First loosen the axle nut. On the adjusters on either side of the axle, loosen each of them and allow the wheel slide towards the front. Now, start pulling out the axle. Depending on which way the axle was put in, different things will come out. Watch for various spacers. Make sure you mark the spacers and make a drawing of where they go and in what direction they go in. The will be one the belt side of the wheel. The brake bracket is on the other side. there are usually one short one on each side that goes into the wheel bearing seals as well. Once you have the axle out, work the belt off the rear pulley and get the wheel out from under the bike. You may have some belt guards that need to come off as well.
When you put the wheel back on, it's simply the opposite of taking it off. Now, you must adjust the rear wheel and belt tension. Measure the adjuster bolts one each side of the wheel. They must be as close to being the same as possible to ensure the wheel is straight in the swing arm. Adjust the belt so you have about a half inch up and down movement with ten pounds of upward force applied in the center of the lower run on the belt. If you don't get the belt tight enough, it'll usually make a "squeak" sound every time you shift gears.
In regards to the front wheel, there is little or no adjustment to align it to the frame assuming that the fork tubes and triple trees are not tweaked/bent or loose and that things are torqued to specks.

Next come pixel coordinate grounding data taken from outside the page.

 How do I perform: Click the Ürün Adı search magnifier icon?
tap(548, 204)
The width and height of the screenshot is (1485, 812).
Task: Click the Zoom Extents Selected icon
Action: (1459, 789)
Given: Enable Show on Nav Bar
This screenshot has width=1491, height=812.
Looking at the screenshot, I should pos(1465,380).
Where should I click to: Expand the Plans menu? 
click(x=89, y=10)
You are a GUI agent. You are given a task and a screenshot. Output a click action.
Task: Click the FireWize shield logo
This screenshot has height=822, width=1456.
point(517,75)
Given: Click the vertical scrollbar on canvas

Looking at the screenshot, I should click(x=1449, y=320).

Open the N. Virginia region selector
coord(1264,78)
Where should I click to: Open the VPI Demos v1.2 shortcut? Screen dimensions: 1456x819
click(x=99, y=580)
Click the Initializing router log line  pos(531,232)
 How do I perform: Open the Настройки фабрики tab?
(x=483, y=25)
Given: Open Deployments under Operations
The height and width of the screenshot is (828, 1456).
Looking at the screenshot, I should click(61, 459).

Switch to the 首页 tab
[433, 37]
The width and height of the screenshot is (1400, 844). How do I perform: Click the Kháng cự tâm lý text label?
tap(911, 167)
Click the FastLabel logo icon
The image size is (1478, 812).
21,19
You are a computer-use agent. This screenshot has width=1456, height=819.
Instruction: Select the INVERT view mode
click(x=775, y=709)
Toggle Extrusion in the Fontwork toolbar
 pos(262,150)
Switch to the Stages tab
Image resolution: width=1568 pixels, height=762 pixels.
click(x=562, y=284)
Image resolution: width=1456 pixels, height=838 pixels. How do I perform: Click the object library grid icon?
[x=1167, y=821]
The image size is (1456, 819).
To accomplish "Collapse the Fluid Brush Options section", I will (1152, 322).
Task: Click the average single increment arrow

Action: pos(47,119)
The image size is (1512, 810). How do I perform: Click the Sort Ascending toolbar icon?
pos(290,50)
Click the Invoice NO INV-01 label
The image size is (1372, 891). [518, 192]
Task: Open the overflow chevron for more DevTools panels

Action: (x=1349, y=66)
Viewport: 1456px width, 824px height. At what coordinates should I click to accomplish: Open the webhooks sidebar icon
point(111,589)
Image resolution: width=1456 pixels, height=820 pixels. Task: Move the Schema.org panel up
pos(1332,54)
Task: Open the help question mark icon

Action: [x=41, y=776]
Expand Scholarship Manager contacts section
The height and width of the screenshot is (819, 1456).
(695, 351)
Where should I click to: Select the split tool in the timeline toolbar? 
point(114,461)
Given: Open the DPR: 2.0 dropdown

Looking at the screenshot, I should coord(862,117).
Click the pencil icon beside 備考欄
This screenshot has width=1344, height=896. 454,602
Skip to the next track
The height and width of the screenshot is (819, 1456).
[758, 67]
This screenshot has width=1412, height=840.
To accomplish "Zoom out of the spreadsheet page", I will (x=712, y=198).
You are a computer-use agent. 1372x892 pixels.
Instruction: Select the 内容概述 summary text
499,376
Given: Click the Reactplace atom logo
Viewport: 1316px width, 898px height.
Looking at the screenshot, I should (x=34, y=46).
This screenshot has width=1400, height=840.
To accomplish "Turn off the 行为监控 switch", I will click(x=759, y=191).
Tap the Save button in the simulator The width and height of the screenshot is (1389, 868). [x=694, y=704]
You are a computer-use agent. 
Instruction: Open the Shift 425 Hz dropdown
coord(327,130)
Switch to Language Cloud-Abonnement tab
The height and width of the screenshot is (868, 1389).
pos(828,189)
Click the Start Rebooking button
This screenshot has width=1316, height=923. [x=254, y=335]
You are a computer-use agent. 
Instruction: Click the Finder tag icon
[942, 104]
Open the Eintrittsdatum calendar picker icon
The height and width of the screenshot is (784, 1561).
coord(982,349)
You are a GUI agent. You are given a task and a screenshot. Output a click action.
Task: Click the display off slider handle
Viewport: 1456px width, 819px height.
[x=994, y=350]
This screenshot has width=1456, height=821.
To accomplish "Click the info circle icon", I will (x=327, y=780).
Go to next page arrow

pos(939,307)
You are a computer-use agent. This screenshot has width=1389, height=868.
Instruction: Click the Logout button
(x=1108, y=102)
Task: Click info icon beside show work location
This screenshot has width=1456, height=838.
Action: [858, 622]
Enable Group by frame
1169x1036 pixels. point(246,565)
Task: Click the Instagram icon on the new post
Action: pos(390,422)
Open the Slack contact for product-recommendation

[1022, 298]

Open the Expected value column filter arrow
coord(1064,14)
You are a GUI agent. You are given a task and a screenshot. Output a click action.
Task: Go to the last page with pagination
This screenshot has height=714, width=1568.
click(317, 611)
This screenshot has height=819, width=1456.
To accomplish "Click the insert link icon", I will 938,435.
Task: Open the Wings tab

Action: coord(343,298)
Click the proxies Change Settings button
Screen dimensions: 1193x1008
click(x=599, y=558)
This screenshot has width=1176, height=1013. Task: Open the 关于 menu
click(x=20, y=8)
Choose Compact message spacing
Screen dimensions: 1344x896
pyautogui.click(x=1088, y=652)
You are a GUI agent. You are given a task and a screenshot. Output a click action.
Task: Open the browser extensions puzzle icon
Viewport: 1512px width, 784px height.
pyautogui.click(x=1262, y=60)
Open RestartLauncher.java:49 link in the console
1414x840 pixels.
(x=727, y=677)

The unit in the bottom pic gets installed on the rear wheel, in other words the rear wheel is between the two plates in that pic. The dowel with the black sleeve goes through the spokes while the lower one goes beneath the tire to hold it in place.The yellow velcro strap holds the two halves tight to the wheel once installed. The brake pedal is applied to hold the wheel from rotating when it is in proper position.The two rods slide into the ends of those plates and extend forward to the front wheel to center the rear wheel using the adjusters on the rear wheel/axle.
You can also use a wire like a wire coat hanger to make a jig to measure to the center of the rear axle forward to the swing arm bolt center. Take a straightened out piece of hanger and put a small "L" on the end of the wire about 1 1/2 " that would go into the center/indentation in the swing arm bolt. Use a small "O" ring or the like as a slider on the wire and slide it to the center of the axle once the forward end is in place in the center of the swing arm. Measure both sides and adjust accordingly to get them even. This is done also keeping the belt tension in mind too. This system works for most but using the setup that I have, the measurement is much more fine/accurate in that you are extending the rods to the front wheel and turning the rear axle adjusters 1/2 turn will see a big difference when extended 8' or so to the front wheel. I think you can see where I'm going here.
Your best bet is to look in the factory manual, it describes the procedure pretty well.